1
votes

Using google-cloud-dataflow/Cloud Composer for CSV to Avro and everything works on my local environment. When trying to read the .avsc file that contains the Avro schema from a Cloud Storage bucket, I keep getting: IOError: [Errno 2] No such file or directory:'gs://my-bucket/xxx.avsc'

Code:

from __future__ import absolute_import
import argparse
import logging
import ntpath
import avro.schema
import apache_beam as beam
from apache_beam.options import pipeline_options
from apache_beam.options.pipeline_options import SetupOptions
from datetime import datetime


class RowTransformer(object):
    def __init__(self, delimiter, header, filename):
        self.delimiter = delimiter
        self.keys = re.split(',', header)
        self.filename = filename

    def parse(self, row):
        self.load_dt = datetime.utcnow()
        split_row = row.split(self.delimiter)
        #Need to cast anything that is not a string into proper type
        split_row[8] = float('0' if not split_row[8] else split_row[8])  
        split_row[9] = float('0' if not split_row[9] else split_row[9])  
        split_row[10] = float('0' if not split_row[10] else split_row[10]) 
        split_row[11] = float('0' if not split_row[11] else split_row[11]) 
        split_row[12] = float('0' if not split_row[12] else split_row[12])
        split_row[13] = float('0' if not split_row[13] else split_row[13]) 
        split_row[14] = float('0' if not split_row[14] else split_row[14]) 
        split_row[15] = float('0' if not split_row[15] else split_row[15]) 
        split_row[16] = float('0' if not split_row[16] else split_row[16]) 
        split_row[17] = float('0' if not split_row[17] else split_row[17]) 
        split_row[18] = str('0' if not split_row[18] else split_row[18])   
        split_row[19] = str('0' if not split_row[19] else split_row[19])  
        split_row.append(self.filename)
        split_row.append(self.load_dt.strftime('%Y-%m-%d %H:%M:%S.%f')) 
        decode_row = [i.decode('UTF-8') if isinstance(i, basestring) else i for i in split_row]
        row = dict(zip(self.keys, decode_row))
        return row

def run(argv=None):
    """The main function which creates the pipeline and runs it."""
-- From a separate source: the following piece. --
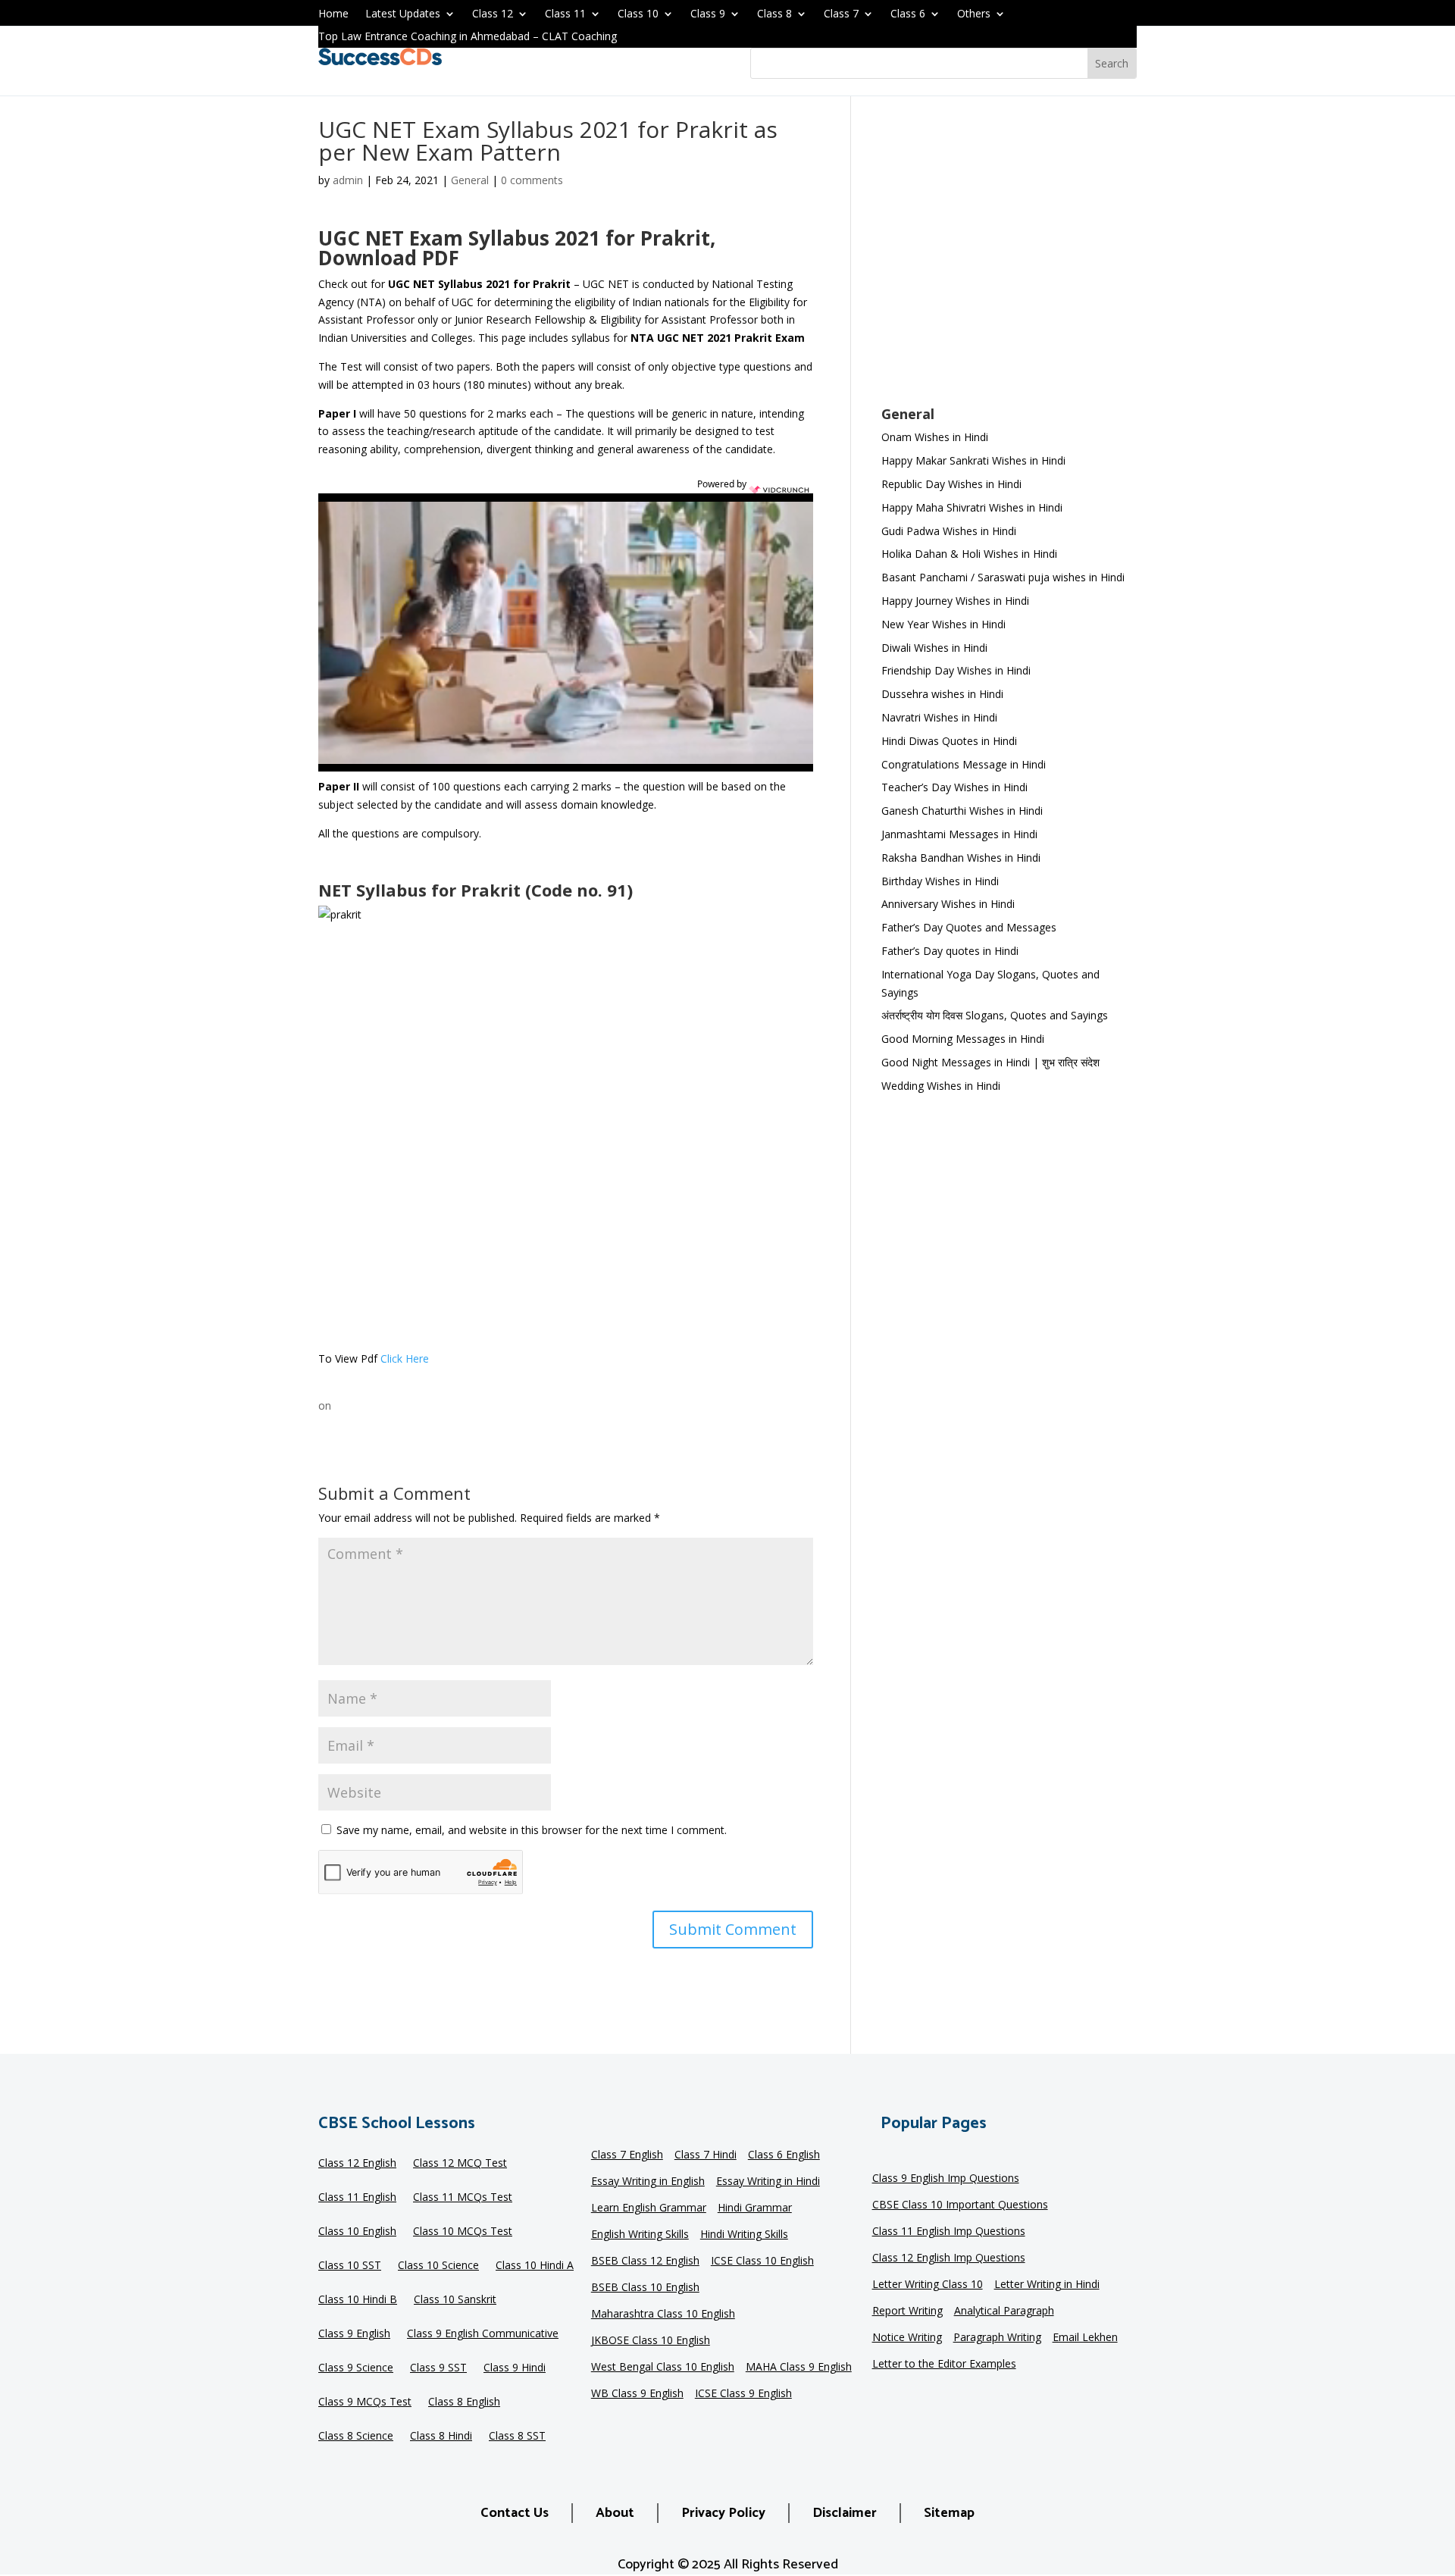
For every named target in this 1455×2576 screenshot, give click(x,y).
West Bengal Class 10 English (662, 2368)
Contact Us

    parser = argparse.ArgumentParser()
    parser.add_argument('--input', dest='input', required=False,
        help='Input file to read.  This can be a local file or '
             'a file in a Google Storage Bucket.',
        default='gs://my-bucket/receive/xxx.txt')
    parser.add_argument('--output', dest='output', required=False,
                        help='Output Avro to Cloud Storage',
                        default='gs://my-bucket/')
    parser.add_argument('--schema', dest='schema', required=False,
                        help='Avro Schema',
                        default='gs://my-bucket/xxx.avsc')
    parser.add_argument('--delimiter', dest='delimiter', required=False,
                        help='Delimiter to split input records.',
                        default='|')
    parser.add_argument('--fields', dest='fields', required=False,
                        help='list of field names expected',
                        default='Col1,Col2...etc')
    known_args, pipeline_args = parser.parse_known_args(argv)
    row_transformer = RowTransformer(delimiter=known_args.delimiter,
                                     header=known_args.fields,
                                     filename=ntpath.basename(known_args.input))
    p_opts = pipeline_options.PipelineOptions(pipeline_args)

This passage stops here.